Having made these assumptions, we conclude that the alleles present in the offspring will be a random sample of those present in the current generation. Basic probability theory is, therefore, sufficient for answering our question. It is easily shown that genotype AA will occur in the next generation with frequency P to the power of 2, genotype Aa will appear with frequency 2PQ, and genotype aa will appear with frequency Q to the power of 2. (This means that the probability that a randomly chosen individual from the second generation is of type AA will be P to the power of 2, and so on). This result is known as the Hardy-Weinberg law. The technical details of how this conclusion is obtained need not detain us here.

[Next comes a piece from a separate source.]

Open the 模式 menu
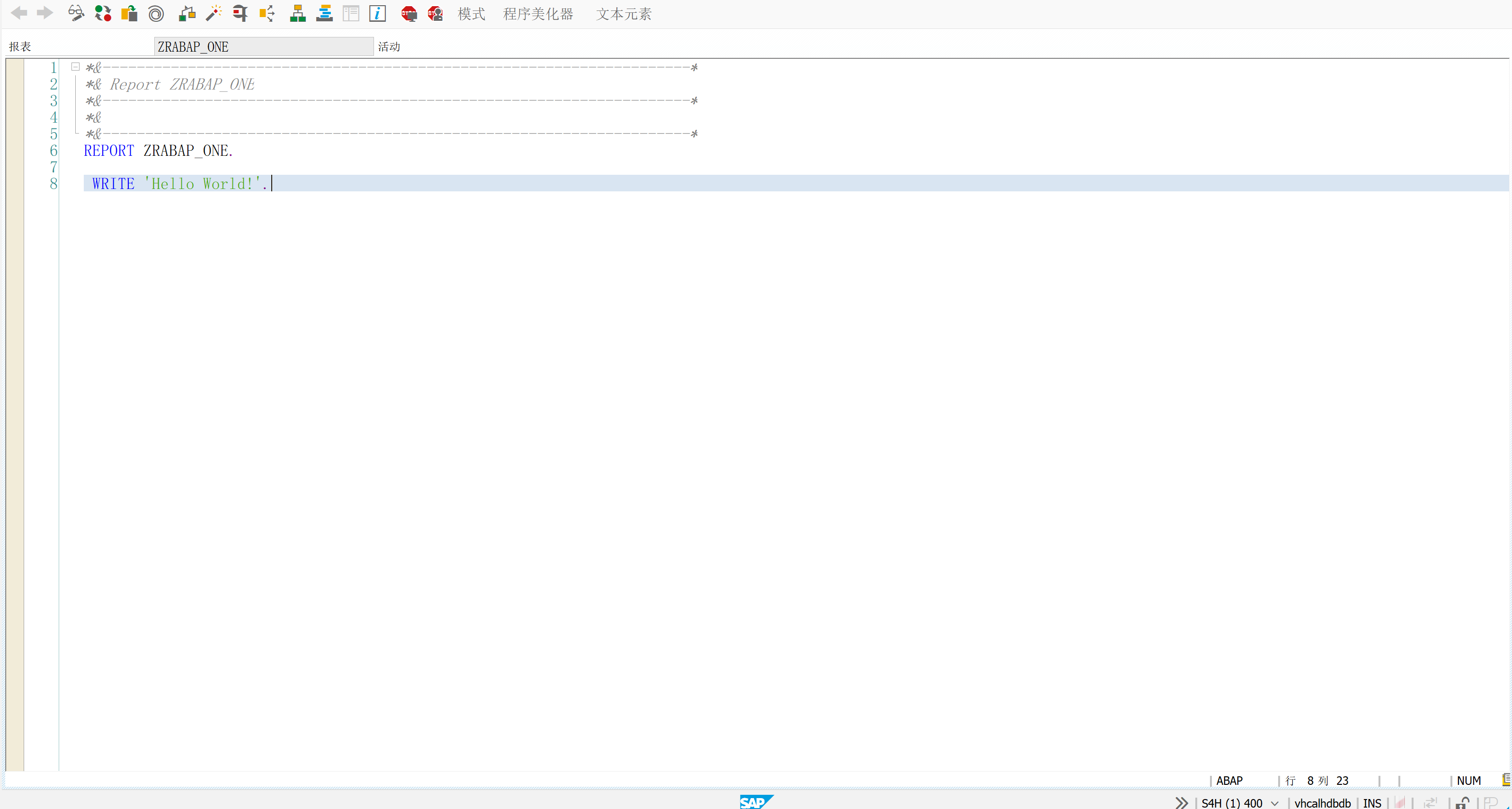This screenshot has height=809, width=1512. coord(471,14)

Though this model is very simple, it finds a surprising number of applications. There are many real-world situations in which the frequencies of the three genotypes can actually be measured. If the frequencies match those predicted by the Hardy-Weinberg law then biologists can conclude that the assumptions they made (specifically, random mating and no selection) are valid in that case. By contrast, if the frequencies differ markedly from the expected values, then there is strong evidence that one of the assumptions does not hold. That could be a revealing fact about a population, and one that would doubtless inspire further research.
Models of the sort I just described belong to a branch of biology known as population genetics. Scientists working in this area have devised far more sophisticated models than this for short-term gene flow in populations, and these models are studied using techniques from statistics, probability, and other branches of mathematics.
For our purposes, however, what is relevant is the relative modesty of what we have done. We began with reasonable assumptions that are known to be true in a great many situations. We then focused on a single gene that comes in a mere two forms. By so restricting ourselves we ensured that our model dealt solely with quantities that could actually be measured. Our goal in applying the model was not to make sweeping generalizations about what is possible and what is not during four billion years of evolution. Instead, we simply wanted to determine if certain plausible assumptions held in one given situation. For real scientists, mathematics is just one tool among many used to solve mundane problems that arise in quotidian scientific work. It is not a device for drawing grand metaphysical conclusions.
There is an important lesson in that. A mathematical model is only as reliable as the assumptions upon which it is based. If a mountain of biological evidence says that evolution happened, but a back of the envelope probability calculation says that evolution is impossible, then what you have is evidence that your calculation was based on faulty assumptions. But since creationists use mathematics primarily to create an illusion of scientific legitimacy, they find it easy to ignore such details.